-- Text under study follows --

WLI-based 3D optical microscopes can be utilized on samples with a broad range of reflectances, as depicted in Figure 8. They can generate data within 30 seconds on even steeply angled samples without tilt correction, as shown in Figure 9.

WLI 3D microscopes can accurately measure samples with a wide range of reflectances.

Figure 8. WLI 3D microscopes can accurately measure samples with a wide range of reflectances.

5x thread image generated on a WLI 3D microscope, just by optically focusing and measuring.

Figure 9. 5x thread image generated on a WLI 3D microscope, just by optically focusing and measuring.

WLI-based 3D optical microscopes are now capable of generating color images as shown in Figure 10.

WLI microscopes can now produce color images, as seen here for wire bonding characterization.

Figure 10. WLI microscopes can now produce color images, as seen here for wire bonding characterization.

-- Text under study concluded --
-- Exercise data follows --

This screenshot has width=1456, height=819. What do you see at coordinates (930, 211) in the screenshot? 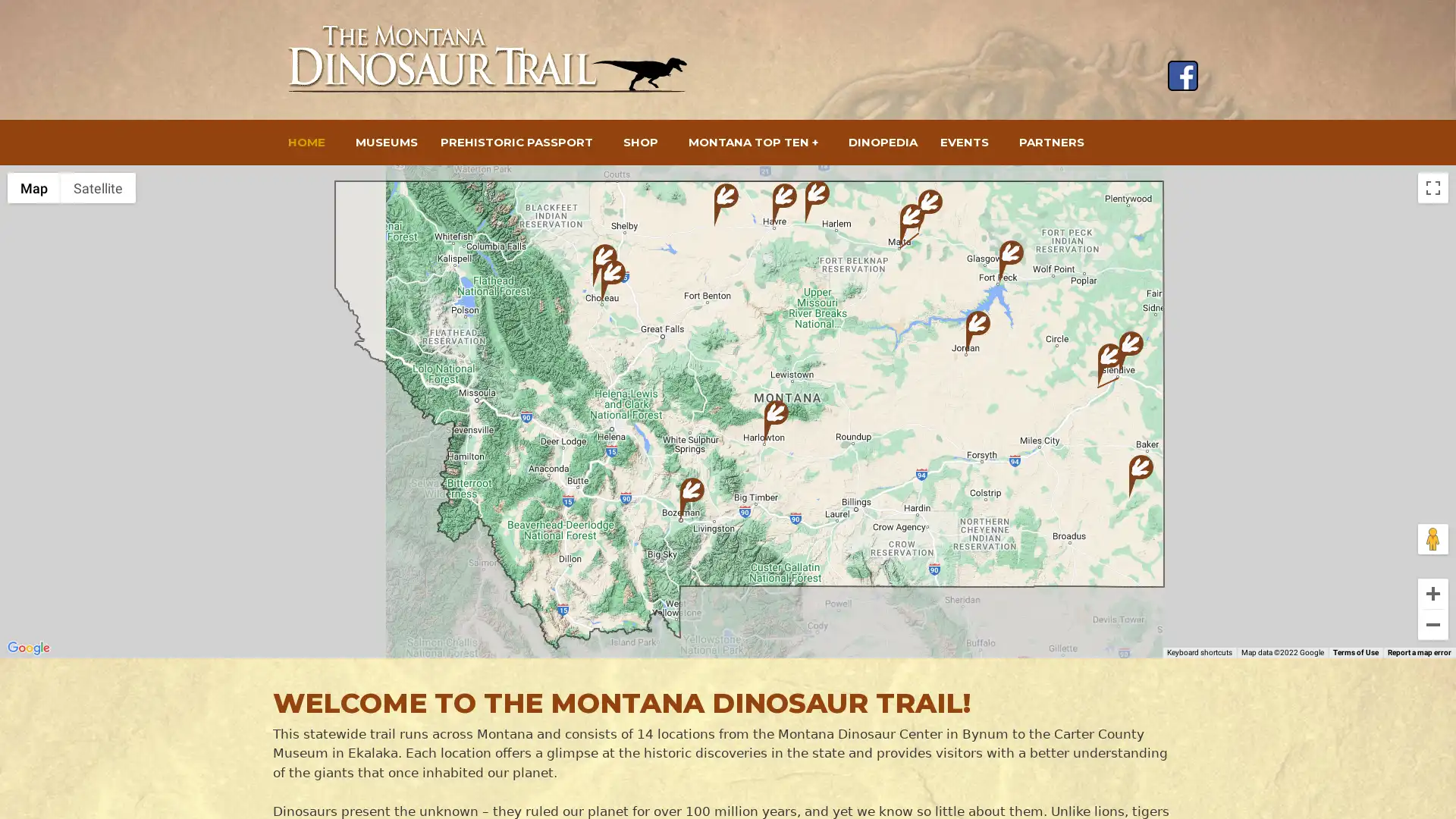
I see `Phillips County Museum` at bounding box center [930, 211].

-- Exercise data concluded --

**Complete the following:**
1. Please list every figure number mentioned in the passage on WLI 3D microscopes.
2. Resume the passage on WLI 3D microscopes after its final sentence.

**Exercise results:**
1. Figure 8, Figure 9, Figure 10

2.
Conclusion

Quality of production processes in many different industries can be ensured through the measurement of surface topography and the shape and size of microscopic surface features. For this purpose, different instruments have been used, including confocal microscopes and WLI-based 3D microscopes each have their own benefits and drawbacks.

The latest generation Bruker ContourGT 3D microscopes demonstrate high-speed operation, workability in factory environments, and unprecedented accuracy, which includes sub-nanometer resolution in the vertical (Z) axis.

Because of these advantages, they have been increasingly utilized in a myriad of applications, from characterization of the tooling utilized in the production of contact and intraocular lenses and inspection of critical wear of industrial surfaces to measurement of PSS utilized in HB-LEDs.

This information has been sourced, reviewed and adapted from materials provided by Bruker Nano Surfaces.

For more information on this source, please visit Bruker Nano Surfaces.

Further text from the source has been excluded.